→ Assignment: Exactly the lines below from the one with "1390x868 pixels." up to and including the one with "You are a computer-use agent. Viewport: 1456px" make up the answer, with nothing else added.

_____

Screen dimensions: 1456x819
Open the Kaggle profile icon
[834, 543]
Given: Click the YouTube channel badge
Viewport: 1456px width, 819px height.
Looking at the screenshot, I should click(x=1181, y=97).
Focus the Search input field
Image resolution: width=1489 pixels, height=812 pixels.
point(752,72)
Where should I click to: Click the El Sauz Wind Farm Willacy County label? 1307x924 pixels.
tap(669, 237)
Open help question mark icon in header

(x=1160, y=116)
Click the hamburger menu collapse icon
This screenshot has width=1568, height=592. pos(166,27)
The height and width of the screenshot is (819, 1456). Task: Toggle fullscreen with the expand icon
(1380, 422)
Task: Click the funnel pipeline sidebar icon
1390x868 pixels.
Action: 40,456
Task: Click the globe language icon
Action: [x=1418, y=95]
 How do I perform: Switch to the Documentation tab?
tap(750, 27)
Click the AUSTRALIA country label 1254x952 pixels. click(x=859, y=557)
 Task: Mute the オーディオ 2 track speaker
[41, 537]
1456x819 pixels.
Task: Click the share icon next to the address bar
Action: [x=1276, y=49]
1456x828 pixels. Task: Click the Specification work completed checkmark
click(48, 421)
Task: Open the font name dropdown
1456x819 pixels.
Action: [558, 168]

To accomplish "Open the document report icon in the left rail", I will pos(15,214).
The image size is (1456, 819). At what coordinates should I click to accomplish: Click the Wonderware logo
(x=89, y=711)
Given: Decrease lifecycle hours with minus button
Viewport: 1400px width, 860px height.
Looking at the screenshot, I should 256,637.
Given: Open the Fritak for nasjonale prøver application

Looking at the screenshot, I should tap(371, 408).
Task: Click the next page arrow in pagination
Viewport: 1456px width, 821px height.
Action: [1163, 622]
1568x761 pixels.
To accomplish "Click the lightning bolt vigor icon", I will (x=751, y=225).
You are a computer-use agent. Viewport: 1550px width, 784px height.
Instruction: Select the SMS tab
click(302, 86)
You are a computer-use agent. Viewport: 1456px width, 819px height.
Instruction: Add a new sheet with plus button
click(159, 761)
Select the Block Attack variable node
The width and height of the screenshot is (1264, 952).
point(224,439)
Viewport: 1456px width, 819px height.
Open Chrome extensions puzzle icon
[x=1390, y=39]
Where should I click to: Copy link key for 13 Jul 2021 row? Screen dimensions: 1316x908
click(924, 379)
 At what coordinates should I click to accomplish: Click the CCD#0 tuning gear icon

_____

→ Exercise output:
1390x868 pixels.
Action: 40,456
Task: Click the globe language icon
Action: [x=1418, y=95]
 How do I perform: Switch to the Documentation tab?
tap(750, 27)
Click the AUSTRALIA country label 1254x952 pixels. click(x=859, y=557)
 Task: Mute the オーディオ 2 track speaker
[41, 537]
1456x819 pixels.
Task: Click the share icon next to the address bar
Action: [x=1276, y=49]
1456x828 pixels. Task: Click the Specification work completed checkmark
click(48, 421)
Task: Open the font name dropdown
1456x819 pixels.
Action: [558, 168]

To accomplish "Open the document report icon in the left rail", I will pos(15,214).
The image size is (1456, 819). At what coordinates should I click to accomplish: Click the Wonderware logo
(x=89, y=711)
Given: Decrease lifecycle hours with minus button
Viewport: 1400px width, 860px height.
Looking at the screenshot, I should 256,637.
Given: Open the Fritak for nasjonale prøver application

Looking at the screenshot, I should tap(371, 408).
Task: Click the next page arrow in pagination
Viewport: 1456px width, 821px height.
Action: [1163, 622]
1568x761 pixels.
To accomplish "Click the lightning bolt vigor icon", I will (x=751, y=225).
You are a computer-use agent. Viewport: 1550px width, 784px height.
Instruction: Select the SMS tab
click(302, 86)
You are a computer-use agent. Viewport: 1456px width, 819px height.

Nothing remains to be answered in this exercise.